For automatically moderating profiles with no avatar, it'd be as your server learns about them, which could be done using a rails script for mastodon.

@thisismissem I totally missed this - will check it out now!

@thisismissem you have pretty good installation tutorial but...not a single word about what to do after that

Or maybe I'm looking at wrong location, but I couldn't find anything about how to make up and running server do something useful (/nonneg)

Maybe I can help with documenting somehow?

@mo maybe, what are you looking for? UI screenshots? API docs? Happy to take contributions!

@thisismissem lets assume I, fedi admin, have a friend, who is also fedi admin, and we could benefit from exchanging moderation info, so questions which come to mind are..

- Do we need to run separate FIRES, or one single?
- If two, how do we make them exchange info?
- And, most importantly, how do we integrate it in our moderation workflows (so yes, API docs, if no native support yet)

Maybe it's somewhere in concept section, but IMO docs would be better with short overview from practical perspective

@mo you'd run a single FIRES server and both add information to it and then both of you would consume it.

@mo for "how to integrate it into our workflows", well, that's where we need platforms to adopt it, and make that possible.

There is technically a write API for some data, but I was told during development that a UI for managing the server was better than an API, so API was postponed.

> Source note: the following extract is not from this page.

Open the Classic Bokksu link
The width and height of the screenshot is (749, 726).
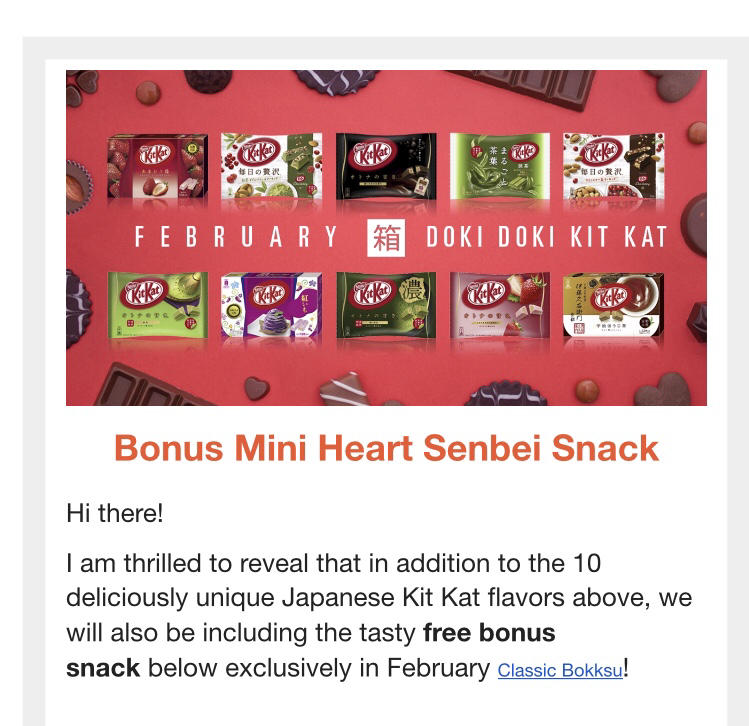(560, 670)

@thisismissem native integration is the best, but with API power users can write glue scripts themselves, speeding up adoption
@mo that was why it was originally meant to be headless, and the feedback I received was that people had no idea how to use it if headless, so I had to make a choice UI or API as I didn't have funding for both — UI won last time.
@mo oh, also, my assumption was "post installation, you'll probably open your web browser to the server URL and start poking around and log in with the credentials you were shown"
@thisismissem well, there's not so much motivation to install something I don't understand how to use
@mo I'm also cautious to give screenshots right now because the plan is to completely revamp the admin next funding round
@mo FediMod FIRES as a reference server is also still pretty oriented towards early adopters, not mainstream market

@thisismissem

Great concept - more transparency on why some domains get added to a denylist, and by whom, was sorely missed. That should go some way towards avoiding arbitrariness in managing those lists (looks at thebadplace)

@gotofritz funnily enough, FIRES was created iniitially as a concept in the context of Are0h's FSEP paper, I wanted to solve the "How do we share this data in a generic, non-thebadspace specific way"

https://nivenly.org/docs/papers/fsep/

Federation Safety Enhancement Project (FSEP)

With the surging popularity of federating tools, how do we make it easier to make safety the default?

The Nivenly Foundation
@thisismissem
Is this essentially just blocklist sharing? Doesnt this introduce the potential for certain instances to censor users across multiple instances?